● **INSTRUCTIONS FOR THE TASK**
Reproduce the material below word for word, leaving out the pictures.
** Start of RECORDS SUPPLIED **
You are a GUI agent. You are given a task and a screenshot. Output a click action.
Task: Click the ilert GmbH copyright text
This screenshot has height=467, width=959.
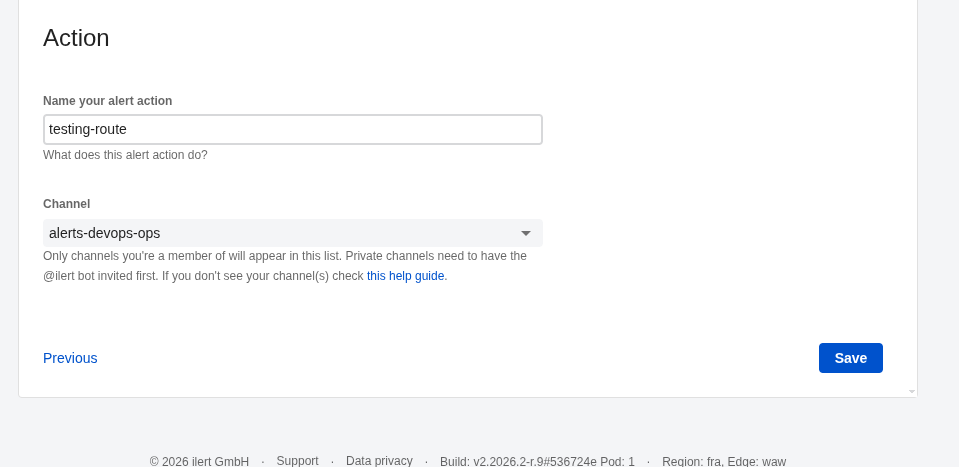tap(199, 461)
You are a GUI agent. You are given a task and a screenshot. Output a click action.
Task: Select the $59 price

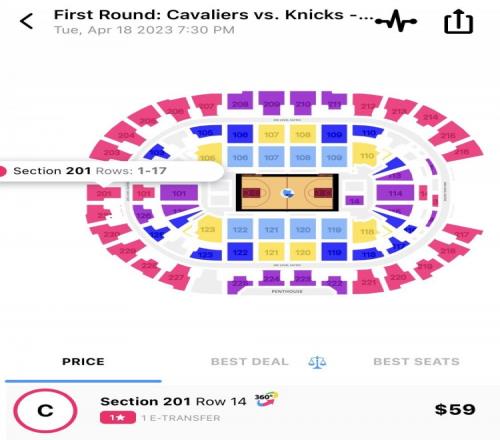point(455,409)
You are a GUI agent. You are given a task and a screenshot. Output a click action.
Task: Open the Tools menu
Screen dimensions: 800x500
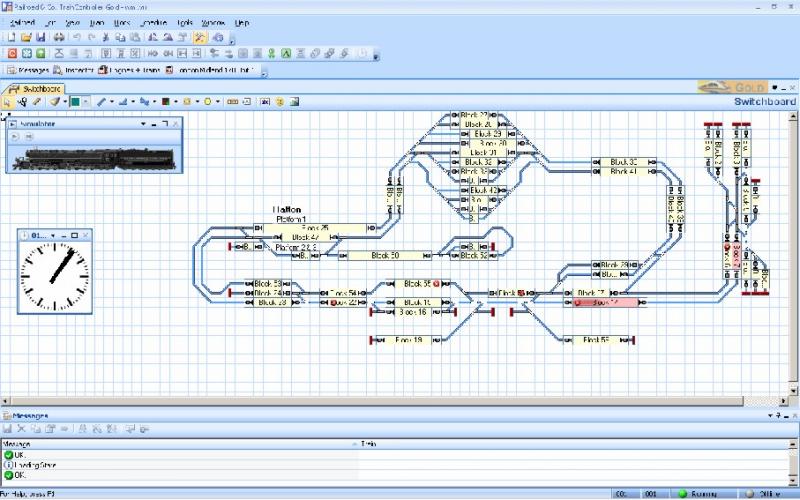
** End of RECORDS SUPPLIED **
● **ANSWER TO THE EXERCISE**
You are a GUI agent. You are given a task and a screenshot. Output a click action.
Task: Click the ilert GmbH copyright text
This screenshot has height=467, width=959.
tap(199, 461)
You are a GUI agent. You are given a task and a screenshot. Output a click action.
Task: Select the $59 price

point(455,409)
You are a GUI agent. You are given a task and a screenshot. Output a click action.
Task: Open the Tools menu
Screen dimensions: 800x500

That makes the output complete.